### SELECTED EXCERPT:
It’s a thankless job being a customer.

You arrive full of hope and expectation or in some cases its called indigestion, looking for that item or items that you really want but are sidetracked by all the wonderful offers that have sprung up inviting you to ‘Buy while stocks last!’ or ‘Not to be repeated’ (look up under ‘indigestion’ as above) or my favourite to date, ‘For a limited time only’ (unspecified so best to get in quick and buy it now although you neither need, want or know what it is as it’s in new brighter packaging) which shares level pegging with ‘Sale must end on Tuesday!’ before the signs are taken down and the ones with ‘Sale now on!’ go back up on Thursday morning.

Help has arrived at the check-out in the form of a supervisor who narrates the situation to all those within a thirty customer range thus: “This happened the other week, for the second time – did you know that, as you don’t normally go on this till do you?”.

Till operator stares into the ceiling with a look of “I should be home as it’s my day off”. This is followed by Soop asking Till if she knows why it’s ‘suddenly’ just done it – again, least we forget as it happened the other week, twice – and Till utters the only answer she can as in: “No, not a clue”

### WHAT YOU NEED TO DO:
Quote the portion of the passage on being a customer that opens with the words containing "It’s a thankless" and closes with "on Thursday morning.". Draw only on the passage on being a customer.

### DATASET EXCERPT:

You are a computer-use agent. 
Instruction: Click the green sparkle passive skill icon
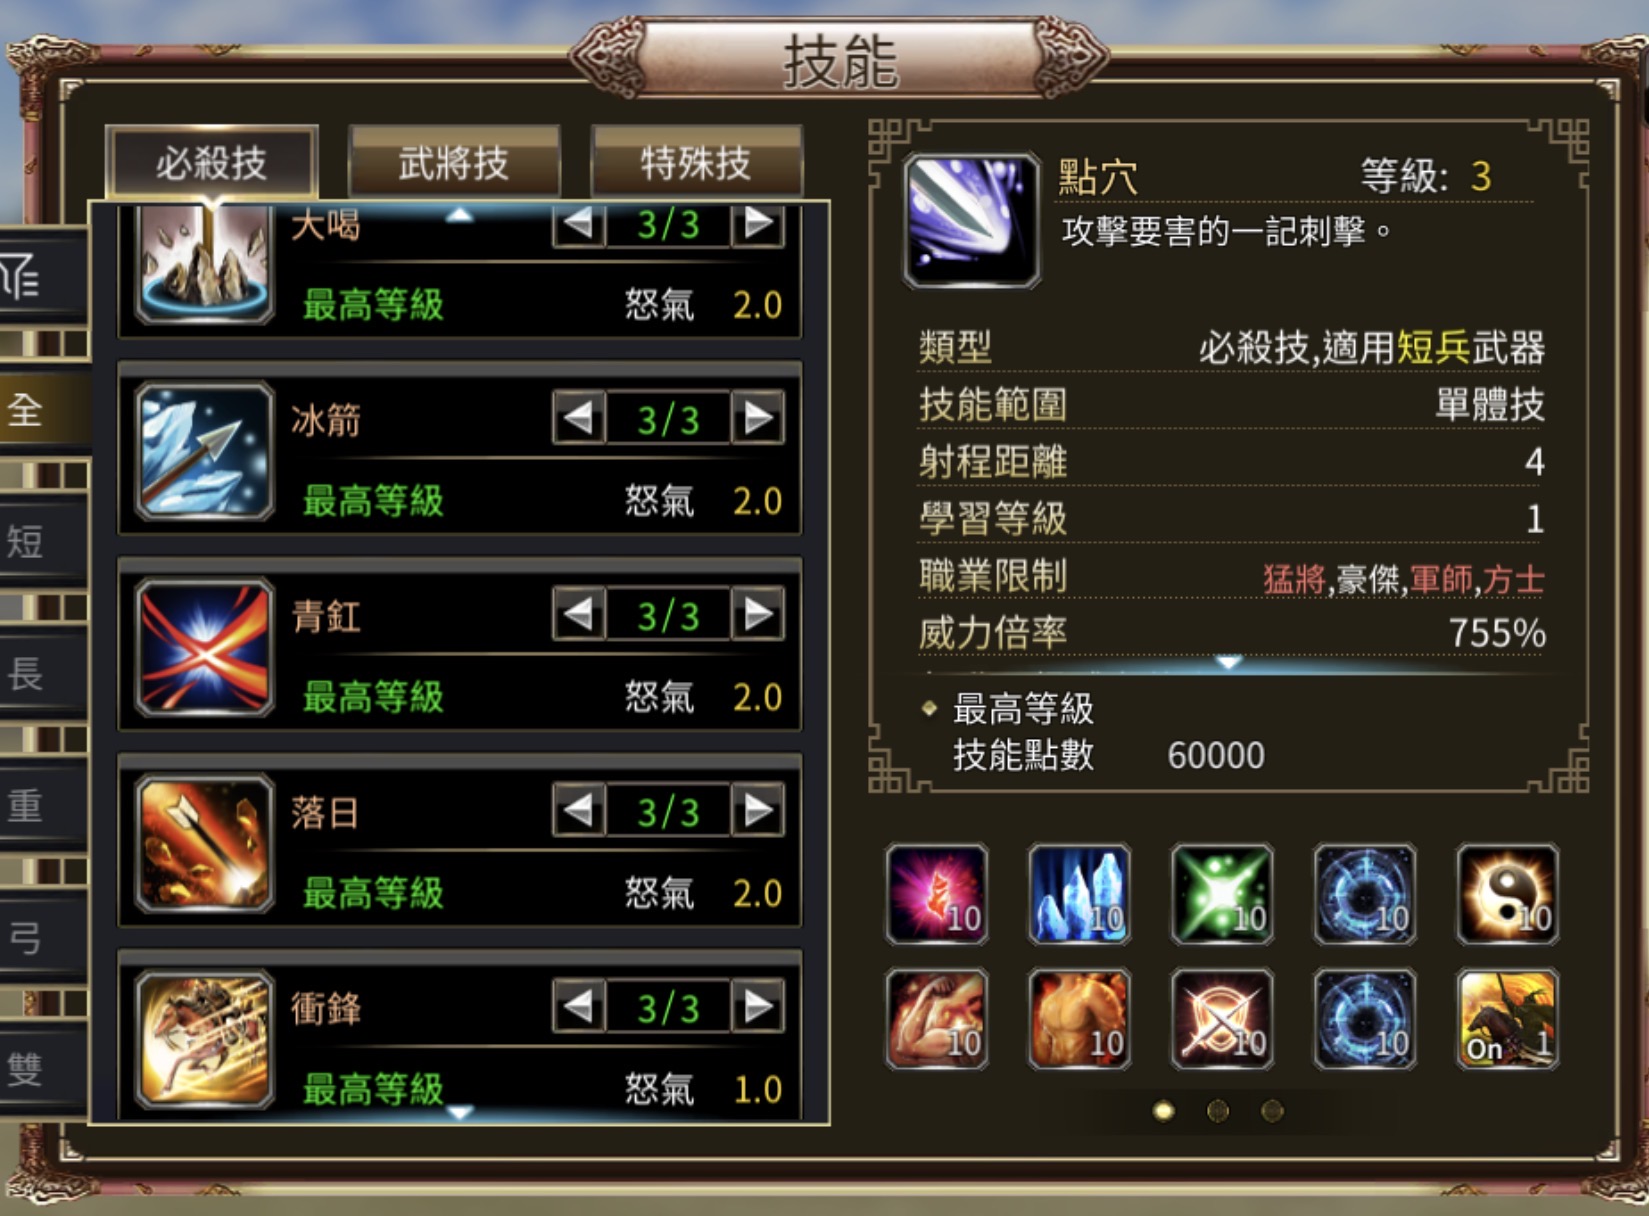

### EXERCISE ANSWER:
It’s a thankless job being a customer.

You arrive full of hope and expectation or in some cases its called indigestion, looking for that item or items that you really want but are sidetracked by all the wonderful offers that have sprung up inviting you to ‘Buy while stocks last!’ or ‘Not to be repeated’ (look up under ‘indigestion’ as above) or my favourite to date, ‘For a limited time only’ (unspecified so best to get in quick and buy it now although you neither need, want or know what it is as it’s in new brighter packaging) which shares level pegging with ‘Sale must end on Tuesday!’ before the signs are taken down and the ones with ‘Sale now on!’ go back up on Thursday morning.